Don’t be the parent who is soft on these two commitments, but pushes their kid in schooling, sports, etc. In general, what you sow into determines what you reap; if you want to reap a teenager who has a genuine, flourishing faith, don’t expect that to happen if you’re ok with their commitment to youth group/church to be casual and half-hearted.
3. Outsourcing your teen’s spiritual formation.
While youth group and church is very important, another mistake I see Christian parents make is assuming them can completely outsource the spiritual development of their child to these two things. I see the same pattern when it comes to Christian education: parents sometimes choose to send their children/teens to Christian schools, because by doing so they think they’ve done their parental duty to raise their child in a godly way.

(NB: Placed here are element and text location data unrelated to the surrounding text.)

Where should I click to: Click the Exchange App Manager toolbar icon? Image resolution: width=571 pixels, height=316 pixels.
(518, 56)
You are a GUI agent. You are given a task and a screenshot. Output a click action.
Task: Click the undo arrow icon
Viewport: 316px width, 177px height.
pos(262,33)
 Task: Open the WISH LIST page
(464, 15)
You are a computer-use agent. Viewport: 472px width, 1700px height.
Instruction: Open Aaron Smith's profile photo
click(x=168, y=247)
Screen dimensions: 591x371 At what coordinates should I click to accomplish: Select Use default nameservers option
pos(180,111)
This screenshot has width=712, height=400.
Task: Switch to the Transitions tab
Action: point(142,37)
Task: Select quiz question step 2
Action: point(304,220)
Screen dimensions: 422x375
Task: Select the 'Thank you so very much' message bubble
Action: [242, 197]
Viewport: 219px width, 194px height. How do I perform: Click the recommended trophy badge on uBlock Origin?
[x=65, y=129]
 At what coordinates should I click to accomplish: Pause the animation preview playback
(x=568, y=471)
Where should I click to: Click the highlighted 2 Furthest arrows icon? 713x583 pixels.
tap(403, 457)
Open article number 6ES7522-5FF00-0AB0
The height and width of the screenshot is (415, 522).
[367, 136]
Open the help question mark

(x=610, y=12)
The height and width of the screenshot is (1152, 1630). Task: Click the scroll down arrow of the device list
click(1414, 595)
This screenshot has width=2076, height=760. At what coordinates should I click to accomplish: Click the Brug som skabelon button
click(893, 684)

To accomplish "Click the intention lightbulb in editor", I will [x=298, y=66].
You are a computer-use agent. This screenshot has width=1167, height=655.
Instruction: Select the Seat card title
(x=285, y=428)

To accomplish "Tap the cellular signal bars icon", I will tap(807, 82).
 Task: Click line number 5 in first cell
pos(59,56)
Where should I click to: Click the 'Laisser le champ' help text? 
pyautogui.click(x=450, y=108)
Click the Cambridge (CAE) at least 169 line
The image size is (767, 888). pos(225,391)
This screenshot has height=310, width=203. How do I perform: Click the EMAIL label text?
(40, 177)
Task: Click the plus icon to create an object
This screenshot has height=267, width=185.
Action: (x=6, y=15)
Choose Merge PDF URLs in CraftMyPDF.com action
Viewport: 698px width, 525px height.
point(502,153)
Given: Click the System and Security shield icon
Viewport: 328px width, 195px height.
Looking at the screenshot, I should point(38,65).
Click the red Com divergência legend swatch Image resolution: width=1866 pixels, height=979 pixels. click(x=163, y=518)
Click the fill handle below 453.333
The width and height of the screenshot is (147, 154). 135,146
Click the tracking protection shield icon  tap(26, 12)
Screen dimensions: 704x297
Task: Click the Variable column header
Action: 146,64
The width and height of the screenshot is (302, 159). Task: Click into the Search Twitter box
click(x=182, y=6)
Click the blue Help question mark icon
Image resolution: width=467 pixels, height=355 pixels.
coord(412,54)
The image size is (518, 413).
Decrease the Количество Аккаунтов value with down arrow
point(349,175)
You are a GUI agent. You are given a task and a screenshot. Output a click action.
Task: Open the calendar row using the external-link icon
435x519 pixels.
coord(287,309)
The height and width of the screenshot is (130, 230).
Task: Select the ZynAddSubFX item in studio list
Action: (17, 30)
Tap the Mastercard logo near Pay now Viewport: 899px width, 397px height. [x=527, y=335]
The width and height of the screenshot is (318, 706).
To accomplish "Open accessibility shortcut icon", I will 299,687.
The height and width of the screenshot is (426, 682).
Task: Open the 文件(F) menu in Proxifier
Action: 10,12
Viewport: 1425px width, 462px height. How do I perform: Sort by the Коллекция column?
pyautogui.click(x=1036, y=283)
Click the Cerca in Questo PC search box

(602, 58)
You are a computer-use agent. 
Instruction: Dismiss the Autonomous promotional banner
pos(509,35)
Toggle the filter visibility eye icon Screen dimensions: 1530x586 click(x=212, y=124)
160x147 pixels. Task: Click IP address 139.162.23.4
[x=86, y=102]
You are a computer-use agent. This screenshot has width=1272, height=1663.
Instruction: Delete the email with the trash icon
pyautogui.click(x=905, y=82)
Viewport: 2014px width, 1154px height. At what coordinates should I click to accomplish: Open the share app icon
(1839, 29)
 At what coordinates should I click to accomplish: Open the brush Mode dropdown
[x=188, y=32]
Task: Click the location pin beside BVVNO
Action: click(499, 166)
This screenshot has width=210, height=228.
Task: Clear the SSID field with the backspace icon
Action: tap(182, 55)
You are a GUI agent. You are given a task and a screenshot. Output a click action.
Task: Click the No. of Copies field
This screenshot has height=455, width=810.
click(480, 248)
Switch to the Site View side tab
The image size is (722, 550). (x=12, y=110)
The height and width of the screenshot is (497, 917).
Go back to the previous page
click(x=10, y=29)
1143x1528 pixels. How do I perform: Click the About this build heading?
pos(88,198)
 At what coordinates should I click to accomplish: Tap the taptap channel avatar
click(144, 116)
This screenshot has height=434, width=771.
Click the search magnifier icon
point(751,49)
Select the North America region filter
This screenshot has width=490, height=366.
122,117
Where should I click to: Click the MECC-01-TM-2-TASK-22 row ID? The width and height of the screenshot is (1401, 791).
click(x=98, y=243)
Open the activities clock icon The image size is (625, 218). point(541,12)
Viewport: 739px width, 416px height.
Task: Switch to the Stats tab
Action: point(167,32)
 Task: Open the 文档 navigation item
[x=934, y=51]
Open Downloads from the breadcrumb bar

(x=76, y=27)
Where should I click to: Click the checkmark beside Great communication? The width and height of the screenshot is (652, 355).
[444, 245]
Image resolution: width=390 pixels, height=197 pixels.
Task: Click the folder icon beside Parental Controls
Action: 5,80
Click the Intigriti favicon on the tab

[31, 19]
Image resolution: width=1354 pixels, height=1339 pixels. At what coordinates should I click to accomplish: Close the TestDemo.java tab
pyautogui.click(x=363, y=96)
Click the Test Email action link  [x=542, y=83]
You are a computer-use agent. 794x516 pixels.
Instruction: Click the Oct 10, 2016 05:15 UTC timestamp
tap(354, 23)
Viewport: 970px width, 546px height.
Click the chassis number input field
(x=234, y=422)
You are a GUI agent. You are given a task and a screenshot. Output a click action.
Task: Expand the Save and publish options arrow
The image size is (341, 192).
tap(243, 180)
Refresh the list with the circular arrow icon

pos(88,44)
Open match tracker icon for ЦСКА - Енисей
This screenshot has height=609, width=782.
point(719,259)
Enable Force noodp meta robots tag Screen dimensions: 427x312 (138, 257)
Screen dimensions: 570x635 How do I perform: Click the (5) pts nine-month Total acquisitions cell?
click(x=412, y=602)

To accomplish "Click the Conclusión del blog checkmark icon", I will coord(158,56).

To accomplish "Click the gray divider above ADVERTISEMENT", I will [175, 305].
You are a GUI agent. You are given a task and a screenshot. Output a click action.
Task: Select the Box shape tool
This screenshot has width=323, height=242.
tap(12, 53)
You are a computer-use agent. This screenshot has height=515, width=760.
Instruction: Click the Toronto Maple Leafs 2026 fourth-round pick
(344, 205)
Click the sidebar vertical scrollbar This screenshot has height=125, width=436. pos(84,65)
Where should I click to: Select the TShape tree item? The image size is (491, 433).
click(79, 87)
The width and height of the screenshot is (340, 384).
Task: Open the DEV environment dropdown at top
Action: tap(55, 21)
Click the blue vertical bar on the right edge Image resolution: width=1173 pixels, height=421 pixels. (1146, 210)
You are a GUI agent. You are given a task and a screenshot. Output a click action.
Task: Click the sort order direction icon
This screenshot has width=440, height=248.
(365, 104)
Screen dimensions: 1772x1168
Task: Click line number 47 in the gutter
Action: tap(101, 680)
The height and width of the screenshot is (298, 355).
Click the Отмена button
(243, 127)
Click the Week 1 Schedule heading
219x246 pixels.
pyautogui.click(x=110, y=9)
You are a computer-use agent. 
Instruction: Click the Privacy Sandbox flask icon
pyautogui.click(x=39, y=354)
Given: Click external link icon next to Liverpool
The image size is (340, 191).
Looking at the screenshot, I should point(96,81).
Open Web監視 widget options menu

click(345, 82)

As a parent–and especially if you are a Christian yourself–YOU are THE key spiritual role model and mentor for your teen. And that isn’t “if you want to be” either–that’s the way it is. Ultimately, you are charged with teaching and modelling to your teen what follow Jesus means, and while church, youth groups, Christian schools can be a support to that end, they are only that: support mechanisms.
Read Deuteronomy 6 for an overview of what God expects from parents as it relates to the spiritual nurture and development of their children. (Hint: it’s doesn’t say, “Hand them off to the youth pastor and bring them to church on Sunday.”)
2. Not expressing genuine love and like to your teen.
It’s sad that I have to write this one at all, but I’m convinced very few Christian parents actually express genuine love and “like” to their teen. It can become easy for parents to only see how their teen is irresponsible, failing, immature, etc., and become a harping voice instead of an encouraging, empowering one.
Do you intentially set aside time to tell your teen how much you love and admire them? Do you write letters of encouragement to them? Do you have “date nights” where you spend time together and share with them the things you see in them that you are proud of?
Your teen won’t ask you for it, so don’t wait for an invitation. Everyday say something encouraging to your teen that builds them up (they get enough criticism as it is!). Pray everyday for them and ask God to help you become one of the core people in your teen’s life that He uses to affirm them.
1. Expecting your teen to have a devotion to God that you are not
cultivating within yourself.
When I talk to Christian parents, it’s obvious that they want their teen to have a thriving, dynamic, genuine, life-giving faith. What isn’t so clear, however, is whether that parent has one themselves. When it comes to the Christian faith, most of the time what we learn is caught and not taught. This means that even if you have the “right answers” as a parent, if you’re own spiritual walk with God is pathetic and stilted, your teen will unconciously follow suit. Every day you are teaching your teach (explicitely and implicitely) what discipleship to Jesus looks like “in the flesh.”
What are they catching from you? Are you cultivating a deep and mature relationship with God personally, or is your Christian parenting style a Christianized version of “do as I say, not as I do”?
While having a healthy and maturing discipleship walk as a parent does not garauntee your teen will follow in your footsteps, expecting your teen to have a maturing faith while you follow Jesus “from a distance” is an enormous mistake.
You are a Christian before you are a Christian parent (or any other role). Get real with God, share your own struggles and hypocrisy with your entire family, and maybe then God will begin to use your example in a positive and powerful way.